Render the following data as a Markdown table with two columns, Row and Entry. Number each non-blank line in sequence and omit blank lines.
◆ ◆ ◆ ◆ ◆
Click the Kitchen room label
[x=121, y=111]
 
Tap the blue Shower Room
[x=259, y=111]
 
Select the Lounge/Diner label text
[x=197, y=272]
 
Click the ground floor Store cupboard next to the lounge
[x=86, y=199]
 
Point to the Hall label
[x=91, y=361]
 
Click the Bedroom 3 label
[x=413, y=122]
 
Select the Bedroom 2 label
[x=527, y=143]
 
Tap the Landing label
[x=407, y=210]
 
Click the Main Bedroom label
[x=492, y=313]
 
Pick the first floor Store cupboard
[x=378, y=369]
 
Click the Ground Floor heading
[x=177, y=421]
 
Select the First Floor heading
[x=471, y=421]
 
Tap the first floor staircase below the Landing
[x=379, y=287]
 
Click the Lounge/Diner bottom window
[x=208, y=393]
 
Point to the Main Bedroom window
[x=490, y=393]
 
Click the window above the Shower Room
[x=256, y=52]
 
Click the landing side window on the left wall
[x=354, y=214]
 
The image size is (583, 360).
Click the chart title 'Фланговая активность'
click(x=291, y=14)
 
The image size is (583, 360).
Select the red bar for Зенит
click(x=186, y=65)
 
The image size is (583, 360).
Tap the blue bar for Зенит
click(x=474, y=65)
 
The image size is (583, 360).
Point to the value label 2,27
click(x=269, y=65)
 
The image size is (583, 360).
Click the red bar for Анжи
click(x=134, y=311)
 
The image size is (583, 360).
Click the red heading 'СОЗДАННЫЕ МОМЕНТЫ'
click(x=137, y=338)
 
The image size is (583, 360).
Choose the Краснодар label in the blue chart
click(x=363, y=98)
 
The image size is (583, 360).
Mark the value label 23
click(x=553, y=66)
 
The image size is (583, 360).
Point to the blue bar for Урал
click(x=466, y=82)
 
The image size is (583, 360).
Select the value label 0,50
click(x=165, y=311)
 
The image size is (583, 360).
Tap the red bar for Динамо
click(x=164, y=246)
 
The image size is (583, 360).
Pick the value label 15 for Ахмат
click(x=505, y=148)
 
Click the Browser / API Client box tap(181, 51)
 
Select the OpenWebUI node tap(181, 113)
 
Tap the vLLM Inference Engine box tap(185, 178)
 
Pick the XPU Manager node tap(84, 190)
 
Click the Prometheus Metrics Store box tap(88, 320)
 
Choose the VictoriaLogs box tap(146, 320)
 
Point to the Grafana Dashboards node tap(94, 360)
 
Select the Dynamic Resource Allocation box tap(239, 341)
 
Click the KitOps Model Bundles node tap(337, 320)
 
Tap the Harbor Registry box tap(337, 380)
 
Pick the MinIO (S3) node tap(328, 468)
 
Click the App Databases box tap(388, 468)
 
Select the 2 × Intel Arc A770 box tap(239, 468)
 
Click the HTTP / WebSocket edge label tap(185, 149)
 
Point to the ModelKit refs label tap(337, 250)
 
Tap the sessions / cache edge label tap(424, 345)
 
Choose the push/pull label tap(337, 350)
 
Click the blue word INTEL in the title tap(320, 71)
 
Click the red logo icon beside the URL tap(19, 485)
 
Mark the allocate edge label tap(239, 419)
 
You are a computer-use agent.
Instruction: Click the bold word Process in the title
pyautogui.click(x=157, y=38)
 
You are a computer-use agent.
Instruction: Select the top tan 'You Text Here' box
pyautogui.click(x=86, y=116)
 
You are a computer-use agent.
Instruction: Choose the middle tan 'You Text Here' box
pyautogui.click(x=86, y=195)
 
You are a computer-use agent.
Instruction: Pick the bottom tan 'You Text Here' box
◆ ◆ ◆ ◆ ◆
• EXERCISE SOLUTION:
| Row | Entry |
|---|---|
| 1 | Click the Kitchen room label |
| 2 | [x=121, y=111] |
| 3 | Tap the blue Shower Room |
| 4 | [x=259, y=111] |
| 5 | Select the Lounge/Diner label text |
| 6 | [x=197, y=272] |
| 7 | Click the ground floor Store cupboard next to the lounge |
| 8 | [x=86, y=199] |
| 9 | Point to the Hall label |
| 10 | [x=91, y=361] |
| 11 | Click the Bedroom 3 label |
| 12 | [x=413, y=122] |
| 13 | Select the Bedroom 2 label |
| 14 | [x=527, y=143] |
| 15 | Tap the Landing label |
| 16 | [x=407, y=210] |
| 17 | Click the Main Bedroom label |
| 18 | [x=492, y=313] |
| 19 | Pick the first floor Store cupboard |
| 20 | [x=378, y=369] |
| 21 | Click the Ground Floor heading |
| 22 | [x=177, y=421] |
| 23 | Select the First Floor heading |
| 24 | [x=471, y=421] |
| 25 | Tap the first floor staircase below the Landing |
| 26 | [x=379, y=287] |
| 27 | Click the Lounge/Diner bottom window |
| 28 | [x=208, y=393] |
| 29 | Point to the Main Bedroom window |
| 30 | [x=490, y=393] |
| 31 | Click the window above the Shower Room |
| 32 | [x=256, y=52] |
| 33 | Click the landing side window on the left wall |
| 34 | [x=354, y=214] |
| 35 | The image size is (583, 360). |
| 36 | Click the chart title 'Фланговая активность' |
| 37 | click(x=291, y=14) |
| 38 | The image size is (583, 360). |
| 39 | Select the red bar for Зенит |
| 40 | click(x=186, y=65) |
| 41 | The image size is (583, 360). |
| 42 | Tap the blue bar for Зенит |
| 43 | click(x=474, y=65) |
| 44 | The image size is (583, 360). |
| 45 | Point to the value label 2,27 |
| 46 | click(x=269, y=65) |
| 47 | The image size is (583, 360). |
| 48 | Click the red bar for Анжи |
| 49 | click(x=134, y=311) |
| 50 | The image size is (583, 360). |
| 51 | Click the red heading 'СОЗДАННЫЕ МОМЕНТЫ' |
| 52 | click(x=137, y=338) |
| 53 | The image size is (583, 360). |
| 54 | Choose the Краснодар label in the blue chart |
| 55 | click(x=363, y=98) |
| 56 | The image size is (583, 360). |
| 57 | Mark the value label 23 |
| 58 | click(x=553, y=66) |
| 59 | The image size is (583, 360). |
| 60 | Point to the blue bar for Урал |
| 61 | click(x=466, y=82) |
| 62 | The image size is (583, 360). |
| 63 | Select the value label 0,50 |
| 64 | click(x=165, y=311) |
| 65 | The image size is (583, 360). |
| 66 | Tap the red bar for Динамо |
| 67 | click(x=164, y=246) |
| 68 | The image size is (583, 360). |
| 69 | Pick the value label 15 for Ахмат |
| 70 | click(x=505, y=148) |
| 71 | Click the Browser / API Client box tap(181, 51) |
| 72 | Select the OpenWebUI node tap(181, 113) |
| 73 | Tap the vLLM Inference Engine box tap(185, 178) |
| 74 | Pick the XPU Manager node tap(84, 190) |
| 75 | Click the Prometheus Metrics Store box tap(88, 320) |
| 76 | Choose the VictoriaLogs box tap(146, 320) |
| 77 | Point to the Grafana Dashboards node tap(94, 360) |
| 78 | Select the Dynamic Resource Allocation box tap(239, 341) |
| 79 | Click the KitOps Model Bundles node tap(337, 320) |
| 80 | Tap the Harbor Registry box tap(337, 380) |
| 81 | Pick the MinIO (S3) node tap(328, 468) |
| 82 | Click the App Databases box tap(388, 468) |
| 83 | Select the 2 × Intel Arc A770 box tap(239, 468) |
| 84 | Click the HTTP / WebSocket edge label tap(185, 149) |
| 85 | Point to the ModelKit refs label tap(337, 250) |
| 86 | Tap the sessions / cache edge label tap(424, 345) |
| 87 | Choose the push/pull label tap(337, 350) |
| 88 | Click the blue word INTEL in the title tap(320, 71) |
| 89 | Click the red logo icon beside the URL tap(19, 485) |
| 90 | Mark the allocate edge label tap(239, 419) |
| 91 | You are a computer-use agent. |
| 92 | Instruction: Click the bold word Process in the title |
| 93 | pyautogui.click(x=157, y=38) |
| 94 | You are a computer-use agent. |
| 95 | Instruction: Select the top tan 'You Text Here' box |
| 96 | pyautogui.click(x=86, y=116) |
| 97 | You are a computer-use agent. |
| 98 | Instruction: Choose the middle tan 'You Text Here' box |
| 99 | pyautogui.click(x=86, y=195) |
| 100 | You are a computer-use agent. |
| 101 | Instruction: Pick the bottom tan 'You Text Here' box |